The 30-company Philippine Stock Exchange index surged by 104 points, or 1.61 percent, to close at 6,554.04 on Tuesday, while the broader all-shares index advanced by 41.38 points, or 1.21 percent, to 3,465.97.

“The possibility that inflation rate would settle within the 2-4 percent target of the government in December lifted market sentiment,” Philstocks Financial Inc. research analyst Claire Alviar said.

Rizal Commercial Banking Corp. chief economist Michael Rifacort said the market’s run up could still be considered as part of the Santa Claus rally.

He said the local market also caught up with the bigger gains posted by US and other global markets in 2023.

Meanwhile, Asian markets were mixed Tuesday as most traders returned from the New Year break looking forward to a 2024 that is expected to see a series of Federal Reserve interest rate cuts.

After a blockbuster run in the past two months, Wall Street stuttered last week, though analysts are hopeful for another surge as US monetary policy eases.

The next few days will provide fresh insight into the outlook for rates, with the release of minutes from the Fed’s December meeting, followed by jobs creation data.

● DATASET EXCERPT:
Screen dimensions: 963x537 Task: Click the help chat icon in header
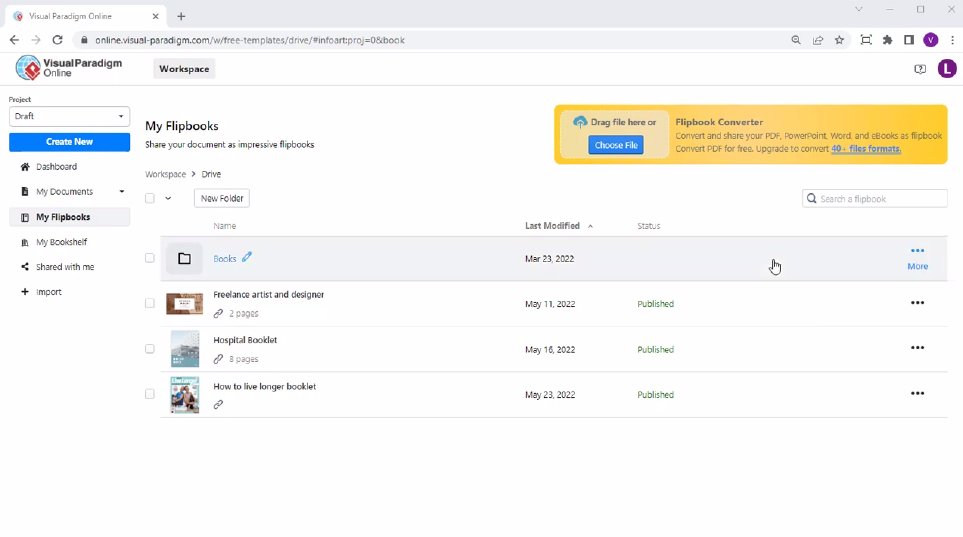[920, 69]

● GOAL:
Please reproduce the full text on the Philippine stock market rally word for word. Use only the text about the Philippine stock market, not the material.

● EXPECTED OUTPUT:
The 30-company Philippine Stock Exchange index surged by 104 points, or 1.61 percent, to close at 6,554.04 on Tuesday, while the broader all-shares index advanced by 41.38 points, or 1.21 percent, to 3,465.97.

“The possibility that inflation rate would settle within the 2-4 percent target of the government in December lifted market sentiment,” Philstocks Financial Inc. research analyst Claire Alviar said.

Rizal Commercial Banking Corp. chief economist Michael Rifacort said the market’s run up could still be considered as part of the Santa Claus rally.

He said the local market also caught up with the bigger gains posted by US and other global markets in 2023.

Meanwhile, Asian markets were mixed Tuesday as most traders returned from the New Year break looking forward to a 2024 that is expected to see a series of Federal Reserve interest rate cuts.

After a blockbuster run in the past two months, Wall Street stuttered last week, though analysts are hopeful for another surge as US monetary policy eases.

The next few days will provide fresh insight into the outlook for rates, with the release of minutes from the Fed’s December meeting, followed by jobs creation data.